7.3. Accountability Measures. The qualifications of the Board were made more stringent in that a person who has pending cases relating to fraud, plunder, corrupt practices, money laundering, tax evasion, or any crimes involving misuse of money or breach of trust would be disqualified from being appointed to the
Board. Further, Board members shall be bonded for the faithful performance of their duties and accounting of all funds and public properties in his/her custody. Relative to this, Board members shall secure a fidelity bond in the amount of Php 10 Million. The penalties for offenses were also increased to ensure that the same is commensurate with the gravity of the offense. Hence, the amended bill imposes imprisonment as a penalty for certain offenses.
7.4. Oversight. An Advisory Body which shall assist the Board of Directors in the formulation of general policies related to investment and risk management. It is composed of the Secretary of Budget and Management, the Secretary of the National Economic and Development Authority, and the Treasurer of the Philippines. Meanwhile, there is a Joint Congressional Oversight Committee tasked to oversee, monitor, and evaluate the implementation of the Maharlika Investment Fund Act. It shall be composed of seven (7) members each from the House of Representatives and the Senate.
7.5. Transparency Measures. The investment policies to be formulated shall include disclosure and transparency mechanisms. Further, approved investment policies of the MIC shall be posted on its website which shall be immediately updated and made accessible to the public. In the same vein, investment and risk management plans, strategies, and activities of the MIC, involving the MIF, shall be disclosed and published on its website for public consumption.
7.6. Publication.
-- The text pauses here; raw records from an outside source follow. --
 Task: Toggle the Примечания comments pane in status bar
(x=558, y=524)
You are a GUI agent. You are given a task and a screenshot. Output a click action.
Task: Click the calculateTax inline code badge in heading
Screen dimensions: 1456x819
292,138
To ensure transparency and accountability, the MIC shall regularly publish on its website the terms and conditions of the arrangement with co-investors/joint-venture partners, as well as all financial statements and reports relative to the operations of the co-investment/joint venture.
7.7. NEDA. The NEDA Board, chaired by the President of the Philippines, will continue to be “responsible for formulating continuing, coordinated and fully integrated social and economic policies, plans and programs.” Note that this mandate includes investment programming.
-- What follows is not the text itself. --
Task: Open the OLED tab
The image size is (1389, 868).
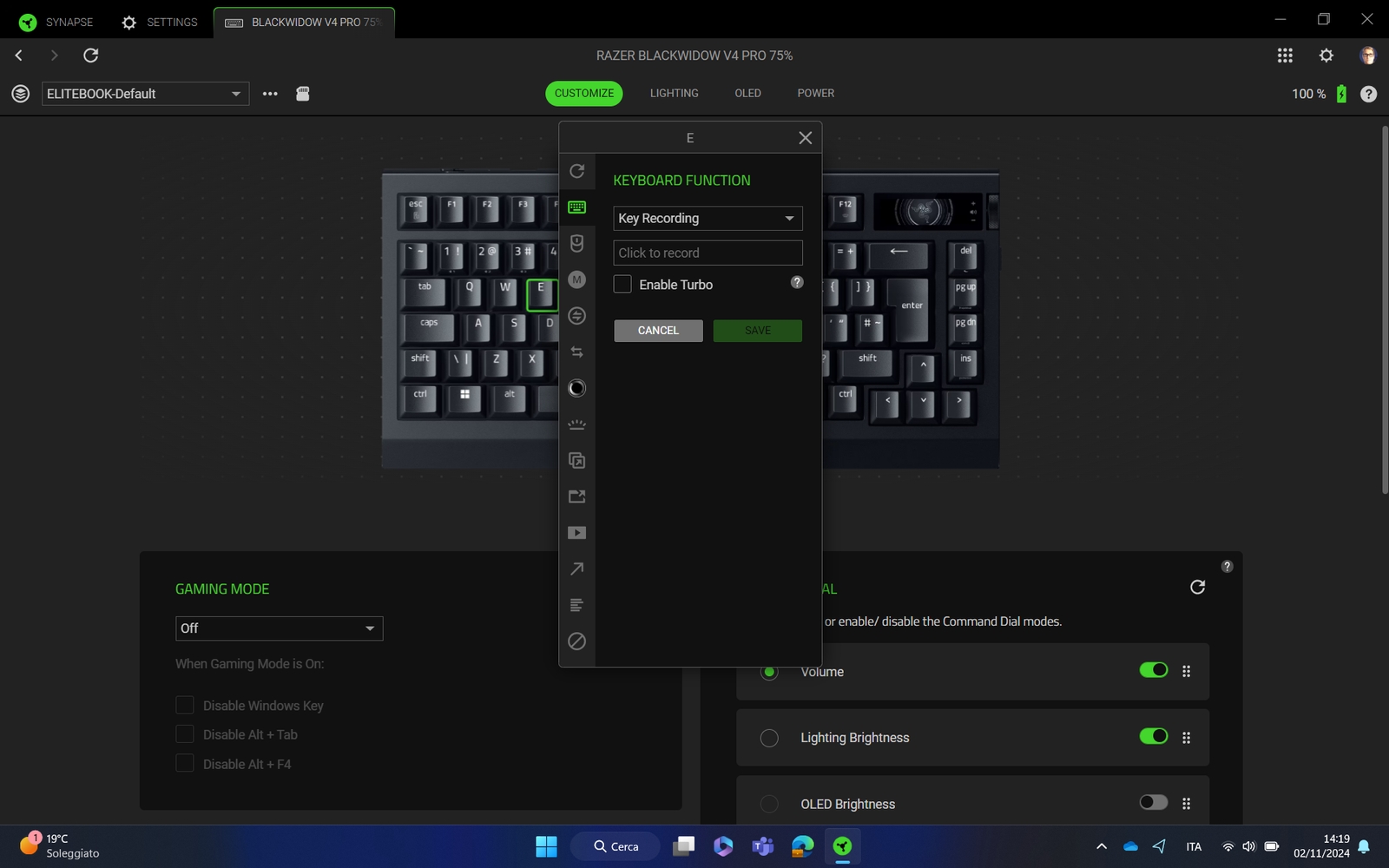Action: [747, 94]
The national government contribution only pertains to the seed fund and the contributions of the national government to the MIC shall not be taken from any of the programmed or even unprogrammed appropriations in the national budget.
Let it be clear that the Administration remains focused and committed to the vital and urgent national agenda, with the MIF being one of the strategies towards this overarching goal of national development.
Let us proceed and continue to pursue our economic transformation as set out in our Medium-Term Fiscal Framework, 8-Point Socioeconomic Agenda, and Philippine Development Plan 2023-2028, so that we may sooner achieve upper-middle-income status, single-digit poverty levels, and all the other goals in our Agenda for Prosperity.